On Google+, [Ted Pavlic](https://sols.asu.edu/people/theodore-p-pavlic) wrote:
> A number of prominent control theorists (like [Richard Murray](http://www.cds.caltech.edu/~murray/wiki/Main_Page) and his most recent graduate students and postdocs) have turned to synthetic biology as a major application area. Consequently, they make heavy use of another diagram used in living systems -- the gene regulatory network. Gene regulatory networks are very similar to signal flow diagrams as they incorporate negative and positive feedback and amplification. You didn't mention gene regulatory networks, but I think you should consider them as you venture outside of control.
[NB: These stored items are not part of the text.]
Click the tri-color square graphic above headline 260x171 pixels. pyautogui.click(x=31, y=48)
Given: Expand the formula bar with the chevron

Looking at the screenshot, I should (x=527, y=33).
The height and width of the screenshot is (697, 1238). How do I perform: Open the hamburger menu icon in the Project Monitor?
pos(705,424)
> At larger ecosystem scales, it is important to consider food webs and how to augment them with mass-balance constraints. To this end, researchers have developed "[ecological stoichiometry](http://en.wikipedia.org/wiki/Ecological_stoichiometry)" which turns food webs into chemical reaction networks. More recently, ES researchers in ecology have retuned it to consider the scale of the cell. This new version is being called "[biological stoichiometry](http://www.nature.com/scitable/knowledge/library/biological-stoichiometry-102248897)." Both cases seem to fit into your ultimate goal.
> I'm a control theorist working in a behavioral ecology lab -- splitting my collaborative time between engineers, physicists, mathematicians, and biologists (behavioral, neuroethological, physiological). Additionally, I periodically interact with biogeochemists interested in geological engineering that lives exactly at the technology--biosphere interface. So there are a lot of people working in this space, and it would probably be useful to survey how people are already shuttling ideas about abstraction across these disciplinary boundaries.
I'll add this comment to [[Network theory]].